═════ Material for the task ═════

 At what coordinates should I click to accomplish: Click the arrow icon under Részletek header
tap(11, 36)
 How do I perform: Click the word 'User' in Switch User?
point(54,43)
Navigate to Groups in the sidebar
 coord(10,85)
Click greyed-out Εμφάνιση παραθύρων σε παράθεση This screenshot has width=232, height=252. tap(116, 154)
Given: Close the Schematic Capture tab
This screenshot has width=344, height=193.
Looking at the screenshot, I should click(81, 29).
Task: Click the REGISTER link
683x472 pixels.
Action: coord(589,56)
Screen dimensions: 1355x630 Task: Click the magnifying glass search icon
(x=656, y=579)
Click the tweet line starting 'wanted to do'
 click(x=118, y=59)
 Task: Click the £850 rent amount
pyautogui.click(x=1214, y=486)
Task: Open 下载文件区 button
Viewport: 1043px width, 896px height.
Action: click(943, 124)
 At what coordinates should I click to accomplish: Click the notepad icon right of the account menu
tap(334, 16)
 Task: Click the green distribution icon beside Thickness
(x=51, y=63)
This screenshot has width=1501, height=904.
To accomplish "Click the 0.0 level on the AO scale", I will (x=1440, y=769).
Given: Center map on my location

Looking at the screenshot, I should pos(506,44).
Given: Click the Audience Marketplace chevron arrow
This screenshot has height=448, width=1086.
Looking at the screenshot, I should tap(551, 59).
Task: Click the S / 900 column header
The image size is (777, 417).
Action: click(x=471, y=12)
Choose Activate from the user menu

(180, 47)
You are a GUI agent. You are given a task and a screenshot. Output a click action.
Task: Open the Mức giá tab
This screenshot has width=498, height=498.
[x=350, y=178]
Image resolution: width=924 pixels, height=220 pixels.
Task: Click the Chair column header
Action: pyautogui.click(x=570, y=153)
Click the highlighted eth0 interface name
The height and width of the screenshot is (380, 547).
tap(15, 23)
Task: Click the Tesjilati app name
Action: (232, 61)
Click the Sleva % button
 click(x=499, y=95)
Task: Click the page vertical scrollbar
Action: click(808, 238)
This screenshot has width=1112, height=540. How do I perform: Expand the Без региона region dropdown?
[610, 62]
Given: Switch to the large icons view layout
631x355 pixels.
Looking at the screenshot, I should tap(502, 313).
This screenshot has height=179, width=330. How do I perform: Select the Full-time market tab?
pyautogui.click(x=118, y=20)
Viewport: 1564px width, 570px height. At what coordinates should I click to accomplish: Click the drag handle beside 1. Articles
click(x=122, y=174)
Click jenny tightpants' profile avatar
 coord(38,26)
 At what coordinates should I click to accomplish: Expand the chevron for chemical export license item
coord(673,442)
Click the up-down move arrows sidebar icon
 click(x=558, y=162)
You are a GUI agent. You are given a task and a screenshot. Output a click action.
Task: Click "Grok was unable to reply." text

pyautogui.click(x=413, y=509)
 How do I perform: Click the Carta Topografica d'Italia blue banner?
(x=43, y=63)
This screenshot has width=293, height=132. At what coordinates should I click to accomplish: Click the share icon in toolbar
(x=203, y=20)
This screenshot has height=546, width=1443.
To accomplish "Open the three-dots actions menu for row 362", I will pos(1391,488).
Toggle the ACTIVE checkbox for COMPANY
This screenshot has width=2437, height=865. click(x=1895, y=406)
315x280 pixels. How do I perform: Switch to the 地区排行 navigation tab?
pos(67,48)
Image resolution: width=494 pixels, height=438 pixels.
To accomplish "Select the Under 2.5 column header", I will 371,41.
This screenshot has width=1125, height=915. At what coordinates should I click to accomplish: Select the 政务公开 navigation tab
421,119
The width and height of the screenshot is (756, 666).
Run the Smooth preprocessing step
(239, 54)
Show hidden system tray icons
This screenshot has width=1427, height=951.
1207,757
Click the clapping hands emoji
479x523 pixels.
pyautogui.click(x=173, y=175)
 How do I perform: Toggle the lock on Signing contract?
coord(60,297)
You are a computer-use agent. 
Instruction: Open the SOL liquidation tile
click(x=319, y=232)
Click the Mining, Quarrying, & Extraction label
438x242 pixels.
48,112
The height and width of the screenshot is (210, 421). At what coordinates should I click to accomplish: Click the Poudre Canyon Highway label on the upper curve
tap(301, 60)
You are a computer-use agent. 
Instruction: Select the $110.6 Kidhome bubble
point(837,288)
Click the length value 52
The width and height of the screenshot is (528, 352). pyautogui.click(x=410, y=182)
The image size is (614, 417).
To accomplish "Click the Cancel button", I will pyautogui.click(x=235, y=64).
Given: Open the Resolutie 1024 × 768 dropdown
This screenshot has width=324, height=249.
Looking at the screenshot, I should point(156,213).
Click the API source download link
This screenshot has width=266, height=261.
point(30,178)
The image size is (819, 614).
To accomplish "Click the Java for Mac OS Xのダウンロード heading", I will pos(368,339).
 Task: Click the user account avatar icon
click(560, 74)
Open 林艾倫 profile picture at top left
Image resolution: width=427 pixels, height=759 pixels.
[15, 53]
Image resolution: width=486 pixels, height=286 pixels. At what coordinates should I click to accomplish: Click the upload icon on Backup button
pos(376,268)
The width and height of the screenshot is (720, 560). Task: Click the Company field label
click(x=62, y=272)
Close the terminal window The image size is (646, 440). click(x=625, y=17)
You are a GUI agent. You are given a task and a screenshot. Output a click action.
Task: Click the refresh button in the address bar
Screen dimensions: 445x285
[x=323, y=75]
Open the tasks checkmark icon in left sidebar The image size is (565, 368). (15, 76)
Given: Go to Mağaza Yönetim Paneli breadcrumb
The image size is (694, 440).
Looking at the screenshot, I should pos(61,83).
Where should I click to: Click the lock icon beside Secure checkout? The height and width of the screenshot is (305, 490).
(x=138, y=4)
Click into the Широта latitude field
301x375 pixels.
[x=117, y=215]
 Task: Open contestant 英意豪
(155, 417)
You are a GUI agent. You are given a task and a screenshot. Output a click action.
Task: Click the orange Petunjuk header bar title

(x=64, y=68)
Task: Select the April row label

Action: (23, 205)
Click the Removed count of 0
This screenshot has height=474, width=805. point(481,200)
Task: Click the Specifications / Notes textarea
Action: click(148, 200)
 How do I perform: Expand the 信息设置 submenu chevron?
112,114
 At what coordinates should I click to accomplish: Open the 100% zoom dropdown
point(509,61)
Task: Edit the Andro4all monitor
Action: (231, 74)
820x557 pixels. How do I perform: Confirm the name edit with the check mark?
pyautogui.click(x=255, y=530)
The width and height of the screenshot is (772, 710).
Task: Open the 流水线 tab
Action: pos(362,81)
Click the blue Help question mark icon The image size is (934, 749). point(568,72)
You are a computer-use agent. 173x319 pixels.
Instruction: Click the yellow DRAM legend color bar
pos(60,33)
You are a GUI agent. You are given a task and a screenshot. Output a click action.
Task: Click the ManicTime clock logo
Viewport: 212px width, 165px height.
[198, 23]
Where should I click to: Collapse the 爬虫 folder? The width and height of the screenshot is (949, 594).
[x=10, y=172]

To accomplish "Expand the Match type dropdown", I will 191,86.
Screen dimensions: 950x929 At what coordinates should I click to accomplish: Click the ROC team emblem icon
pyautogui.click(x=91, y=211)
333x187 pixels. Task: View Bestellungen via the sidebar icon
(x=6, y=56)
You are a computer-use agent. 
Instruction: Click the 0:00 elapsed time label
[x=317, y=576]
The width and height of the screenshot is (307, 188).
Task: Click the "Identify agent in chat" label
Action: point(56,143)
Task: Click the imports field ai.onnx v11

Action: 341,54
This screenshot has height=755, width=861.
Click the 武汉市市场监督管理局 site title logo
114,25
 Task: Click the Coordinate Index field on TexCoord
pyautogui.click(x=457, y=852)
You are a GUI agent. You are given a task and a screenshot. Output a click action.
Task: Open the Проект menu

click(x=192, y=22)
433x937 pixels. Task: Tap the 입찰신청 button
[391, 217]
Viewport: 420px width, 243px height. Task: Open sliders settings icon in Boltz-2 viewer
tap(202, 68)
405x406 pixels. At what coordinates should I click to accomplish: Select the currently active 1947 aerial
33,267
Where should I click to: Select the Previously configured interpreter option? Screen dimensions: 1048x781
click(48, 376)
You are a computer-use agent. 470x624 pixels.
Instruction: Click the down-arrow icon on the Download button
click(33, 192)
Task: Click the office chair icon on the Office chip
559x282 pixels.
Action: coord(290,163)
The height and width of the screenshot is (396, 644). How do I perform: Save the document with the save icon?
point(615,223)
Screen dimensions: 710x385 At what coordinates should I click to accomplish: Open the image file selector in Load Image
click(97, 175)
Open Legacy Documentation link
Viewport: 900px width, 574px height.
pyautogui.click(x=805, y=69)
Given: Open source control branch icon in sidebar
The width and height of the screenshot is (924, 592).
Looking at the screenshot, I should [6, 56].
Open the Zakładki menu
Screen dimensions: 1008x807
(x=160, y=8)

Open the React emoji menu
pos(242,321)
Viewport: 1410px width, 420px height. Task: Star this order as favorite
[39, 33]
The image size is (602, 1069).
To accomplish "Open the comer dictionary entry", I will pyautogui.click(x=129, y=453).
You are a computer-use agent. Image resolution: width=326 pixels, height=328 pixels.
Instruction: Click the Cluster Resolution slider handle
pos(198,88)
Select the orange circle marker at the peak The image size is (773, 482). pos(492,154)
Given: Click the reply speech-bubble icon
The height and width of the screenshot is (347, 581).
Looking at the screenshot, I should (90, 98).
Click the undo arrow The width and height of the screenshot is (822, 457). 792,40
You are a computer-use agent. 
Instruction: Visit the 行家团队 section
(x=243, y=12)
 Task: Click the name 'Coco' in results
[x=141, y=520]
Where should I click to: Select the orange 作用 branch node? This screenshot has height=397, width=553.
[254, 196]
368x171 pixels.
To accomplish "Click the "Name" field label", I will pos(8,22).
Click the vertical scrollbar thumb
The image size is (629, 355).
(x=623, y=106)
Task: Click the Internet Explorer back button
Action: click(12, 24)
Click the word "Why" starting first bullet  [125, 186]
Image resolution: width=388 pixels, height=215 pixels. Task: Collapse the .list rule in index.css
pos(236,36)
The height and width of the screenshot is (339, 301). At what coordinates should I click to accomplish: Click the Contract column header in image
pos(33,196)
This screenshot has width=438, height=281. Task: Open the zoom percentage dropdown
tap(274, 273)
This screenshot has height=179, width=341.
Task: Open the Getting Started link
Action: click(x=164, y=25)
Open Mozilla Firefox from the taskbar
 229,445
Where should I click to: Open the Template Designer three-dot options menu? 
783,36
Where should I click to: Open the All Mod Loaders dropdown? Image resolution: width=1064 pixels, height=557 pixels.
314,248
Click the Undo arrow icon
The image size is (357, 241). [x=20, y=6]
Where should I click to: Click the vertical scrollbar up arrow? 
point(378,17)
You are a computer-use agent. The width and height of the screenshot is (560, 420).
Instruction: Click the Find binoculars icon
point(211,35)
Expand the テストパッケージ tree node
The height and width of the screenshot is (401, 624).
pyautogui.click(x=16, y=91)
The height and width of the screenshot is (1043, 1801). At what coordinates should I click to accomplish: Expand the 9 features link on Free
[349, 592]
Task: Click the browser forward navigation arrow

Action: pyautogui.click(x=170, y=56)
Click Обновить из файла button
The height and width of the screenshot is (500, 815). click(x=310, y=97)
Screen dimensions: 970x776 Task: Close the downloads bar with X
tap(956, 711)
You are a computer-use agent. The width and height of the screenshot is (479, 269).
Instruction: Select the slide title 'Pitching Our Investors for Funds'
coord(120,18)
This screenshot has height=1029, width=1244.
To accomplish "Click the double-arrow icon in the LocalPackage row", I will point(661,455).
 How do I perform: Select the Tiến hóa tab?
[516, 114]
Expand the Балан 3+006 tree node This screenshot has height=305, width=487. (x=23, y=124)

═════

What is expected
Where the word "left" appears in a line of the entries, copy that line.

Result for this exercise
Open 林艾倫 profile picture at top left
Open the tasks checkmark icon in left sidebar The image size is (565, 368). (15, 76)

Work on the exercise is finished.